Review First Posted: 6/16/2001

Viewfinder
The D1x is equipped with an optical viewfinder that works through the lens (the LCD monitor is for image playback and accessing the menu system). The circular optical viewfinder features a diopter adjustment dial and a sliding protective shutter that is manually moved in and out of place by a small lever. Nikon states that the optical viewfinder provides about 96 percent frame coverage, which agrees fairly well with our own measurements. (We measured viewfinder coverage at about 95%.) An illuminated display inside the viewfinder provides an information readout that includes focus indicators, shutter speed, aperture, exposure mode, metering, shutter-speed lock, aperture lock, AE lock, electronic analog display, frame counter, ready light, and five sets of focus brackets. The internal metal shutter can be deployed (via the small lever just above and to the left of the viewfinder eyepiece) to avoid exposure errors due to light entering the rear element of the viewfinder during long exposures on a tripod.

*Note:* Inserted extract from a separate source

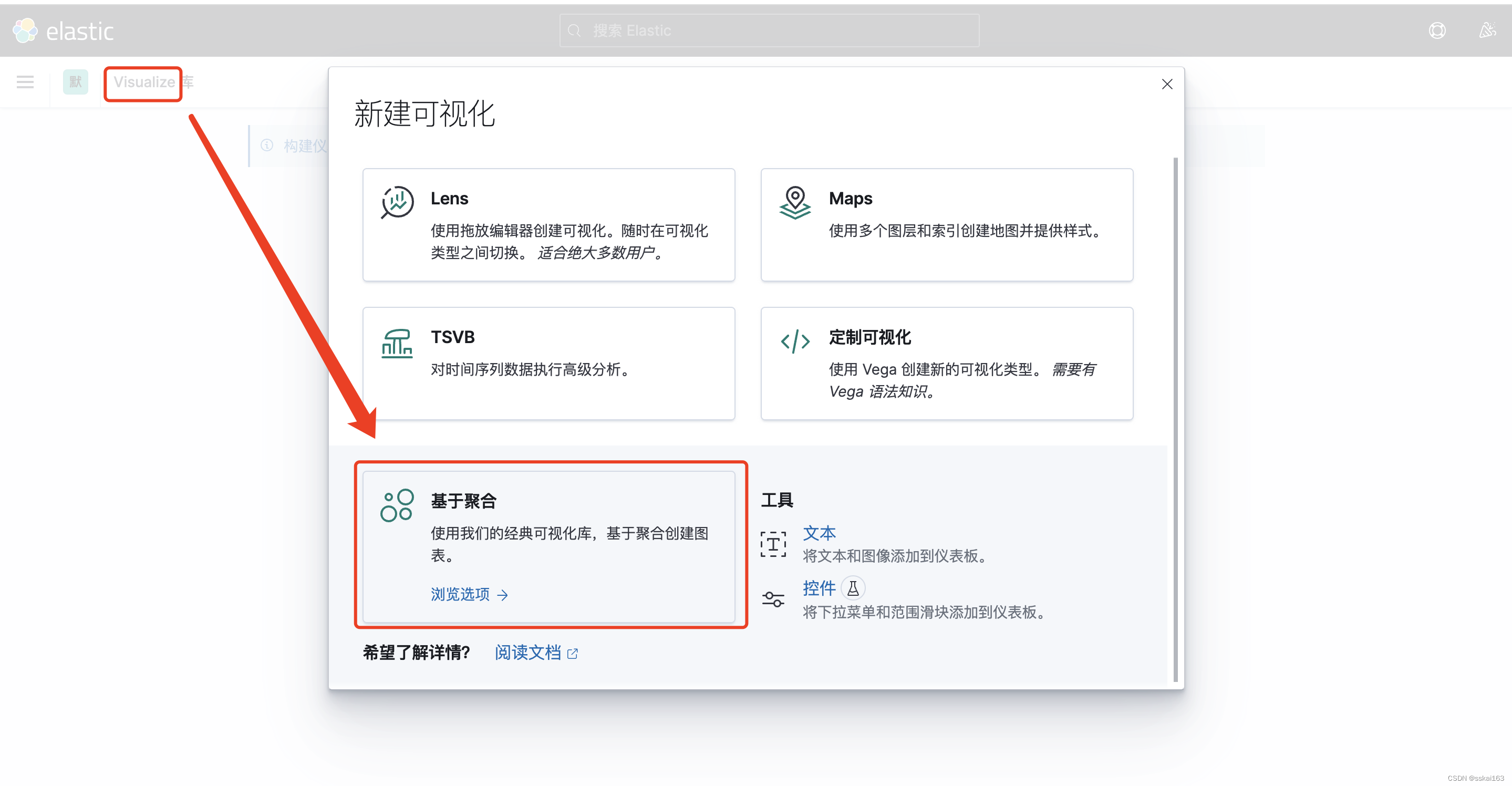Click the Vega code brackets icon
The height and width of the screenshot is (786, 1512).
(x=795, y=341)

While the LCD panel on the D1x isn't usable as a viewfinder, it does provide a great deal of information about your pictures after you've shot them. No less than five screens of information are available, but the most interesting is the optional histogram display, shown at right. (Click on the display to view an animated image showing all five playback display screens.) The histogram display is common among other professional digicams, and we greatly appreciated it on the D1 model. The histogram display is simply a graph of how many pixels there are in the image at each brightness level. The brightness is the horizontal axis, running from black at the left to white at the right. The height of the graph shows the relative number of pixels having each brightness level. This sort of display is very handy for determining under- or overexposure. Ideally, the histogram would stretch across the entire width of the display, using the full range of brightness values available. An underexposed image will have a histogram with all the data lumped on the left-hand side, with nothing reaching all the way to the right. Likewise, an overexposed image will have all the data lumped on the righthand side.

The histogram display is very helpful in telling whether you've got the exposure right, but sometimes you'd like even more assurance: With digicams, it's very important not to blow-out the highlights in a picture (rather like slide film in that respect), since once you hit the maximum brightness, the image just "saturates," and any highlight detail will be lost. A histogram display does a pretty good job of telling you how the image as a whole is doing, but what if there are just a few critical areas that you're worried about for the highlights? If they're just a few areas, they won't account for many pixels. That means any peak at the "white" end of the histogram graph will be pretty small, and easy to miss (or just plain invisible). What to do?


The folks at Nikon recognized this problem, and provided another special display mode that they simply call "highlights," accessible via the Playback settings menu, under "Display Mode." What this mode does is "blinks" any highlights that are saturated all the way to pure white. It does this by taking the pure white areas on the LCD and toggling them between white and black. The screenshot at right shows this happening with the globe of a light bulb that we've deliberately overexposed.

One quibble we had with the D1 that has thankfully been addressed on the D1x is the availability of playback zoom. It's becoming almost commonplace for prosumer digicams to have a playback mode that lets you magnify the image in the LCD by 2-3x, letting you see critical details that you couldn't begin to discern in the basic LCD image. We view this as an enormously handy feature, and use it all the time to check the product shots we do for the website. To enlarge a captured image, you simply press the Function button while the image is displayed on the screen. You can then use the four-way Arrow Rocker pad to pan around within the image. Pressing the Function button a second time returns to the normal display. The D1x gives you about a 3x playback zoom. - We'd like to see an option for even more magnification, for checking critical focus via the LCD display, but we applaud the fact that Nikon's added zoomed playback in response to requests from D1 owners.